Showing posts with label Alice B. Toklas. Show all posts
Showing posts with label Alice B. Toklas. Show all posts

Wednesday, November 30, 2011

Etta Cone (November 30, 1870)

Etta Cone collected her first Matisse and Picasso paintings during a trip to Paris in 1905. The Matisse shown above was one of many in her immense lifetime collection, now on display at the Baltimore Museum of Art. At the time of the first modern art purchase, she was under the influence of the Stein family: Gertrude and her brothers Leo and Michael, and Michael's wife Sally, all of them intense art patrons and collectors. She had an intense friendship with Gertrude Stein (who knows how intense?) which was excised from history later, probably to please Alice B. Toklas.

Throughout her life, Etta Cone and her sister Claribel Cone (whom I wrote about earlier this month) continued to create an amazing collection of modern art, though she handled it in a very modest and private way. In The Art of Acquiring: A Portrait of Etta and Claribel Cone, author Mary Gabriel documents the somewhat unequal relationship of the two Cone sisters, who are now recognized as visionaries in the early appreciation of modern art.

Though not religious, and not active in Baltimore's Jewish community, Etta had some vague Jewish identity, and once wrote to Gertrude Stein: “Happy New Year to you, you heathen." *

Saturday, April 30, 2011

Alice B. Toklas (April 30, 1877)

In 1933 the not-yet famous Gertrude Stein wrote the Autobiography of Alice B. Toklas, saying she waited for Alice to write it herself, and finally gave up and did it for her. They had been together since 1907 and Stein sometimes referred to Alice as her wife. The Autobiography was Gertrude's first big success as a writer -- before that she had mainly been an influence on a generation of writers in Paris.
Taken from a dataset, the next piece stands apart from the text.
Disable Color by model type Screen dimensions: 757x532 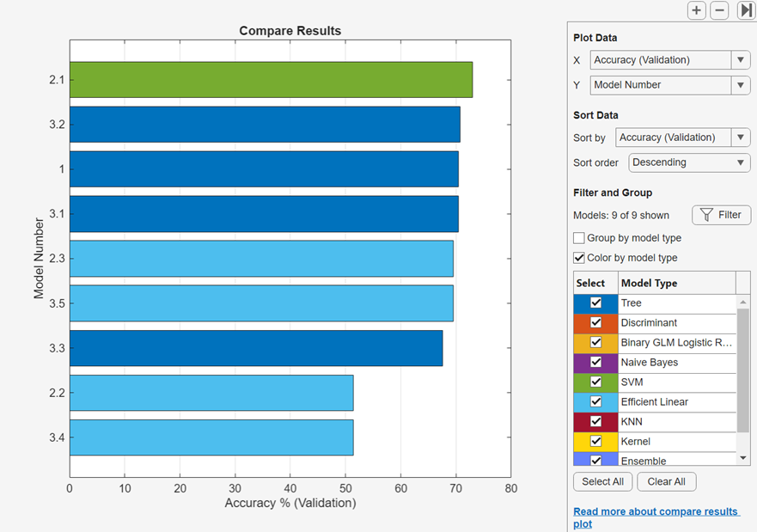click(x=580, y=257)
One of Gertrude Stein’s most often paraphrased statements was about Alice’s birthplace, Oakland, CA: when you get there, there’s no there there.

After Gertrude Stein died Stein’s family disowned Alice and took all their possessions (gay marriage didn’t exist, the “real” family got everything). To support herself, Alice wrote a cookbook memorializing the foods the two of them had enjoyed together. Alice had a second round of fame in the 1960s, shortly before her death, because of the recipe she included for cannabis brownies.

There’s every reason to believe that Gertrude and Alice observed no religion whatsoever but also never repudiated their Jewish roots: Secular. Jews.